Throughout the implementation, we used standardized terminologies to record structured data. Diagnoses and laboratory values were coded according to the International Statistical Classification of Diseases and Related Health Problems (ICD) and Logical Observations Identifiers, Names, Codes (LOINC) terminologies. An additional feature supported participation in research collaborations; the data could be exported using the common data model for the International epidemiology Databases to Evaluate AIDS (IeDEA), formatted for merging with other participating research sites for multiregional collaborations.

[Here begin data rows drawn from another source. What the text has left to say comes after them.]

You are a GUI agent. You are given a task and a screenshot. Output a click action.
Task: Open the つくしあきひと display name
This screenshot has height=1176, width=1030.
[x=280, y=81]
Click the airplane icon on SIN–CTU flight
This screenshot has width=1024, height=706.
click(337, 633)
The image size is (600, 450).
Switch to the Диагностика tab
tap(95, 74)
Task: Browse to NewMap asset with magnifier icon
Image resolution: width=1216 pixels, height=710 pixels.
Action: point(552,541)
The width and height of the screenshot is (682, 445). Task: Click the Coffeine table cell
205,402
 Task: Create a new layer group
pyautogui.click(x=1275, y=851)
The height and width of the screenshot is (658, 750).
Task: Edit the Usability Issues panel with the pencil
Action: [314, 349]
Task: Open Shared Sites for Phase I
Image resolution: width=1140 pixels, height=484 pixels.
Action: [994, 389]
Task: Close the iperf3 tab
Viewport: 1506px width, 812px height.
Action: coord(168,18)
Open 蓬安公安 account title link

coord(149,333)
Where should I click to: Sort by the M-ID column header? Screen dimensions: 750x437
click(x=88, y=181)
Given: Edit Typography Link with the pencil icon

The improved EHR is a cloud-based platform accessible from any place with an Internet connection and a web browser. The solution was migrated from an on-premises infrastructure to virtual servers in a cloud platform hosted in Argentina, as required by national data protection regulations. The web application and the architecture are supported by a collaboration among the development and infrastructure teams in different virtual environments (DEV, UAT and PROD). The source code is shared among the team members by using a private GitHub repository and implemented with good programming practices.
Discussion
Information systems in the healthcare environment allow for systematic processing of data and contribute meaningfully to the health organization’s progress. This multi-phase process allowed us to design and build a custom EHR that met the data collection needs of clinical, administrative, and research staff. We found the redesigned EHR enhanced care continuity due to better team communication and ubiquitous access to clinical information. Electronic prescribing and typed clinic notes have improved the interpretability of medical records. Furthermore, the research-driven data export options have simplified the two clinics’ abilities to contribute data to epidemiological cohort studies by conducting automatic quality checks and formatting data for scientific exchange.
Some clinics with existing EHR solutions may choose to replace their systems with vendor EHR software rather than modernize the existing EHR. However, many of these EHR solutions are complex and require advanced technical expertise to install and customize. We have demonstrated a feasible approach to redesign a domain-specific EHR and successfully implement it in two clinics. We plan to package and release the RedClin EHR so other HIV and infectious diseases clinics in Argentina and other Spanish-speaking settings can benefit from this software as well as our EHR redesign methodology.
Conclusions
Outdated EHRs can be successfully redesigned using an iterative, user-engaged process. The RedClin system is contributing to comprehensive health care, data collection, and clinical research at HIV clinics in Buenos Aires.
Acknowledgements
This work was supported by NIH/NIAID under U01AI069923 (CCASAnet). The project team also received advice from the Department of Health Informatics, Hospital Italiano de Buenos Aires and from Analía Baum, Victoria Giussi, and their team from General Direction of Health Information Systems, SubSecretary of Sanitary Planning and Network Management, Ministry of Health, Buenos Aires City Government.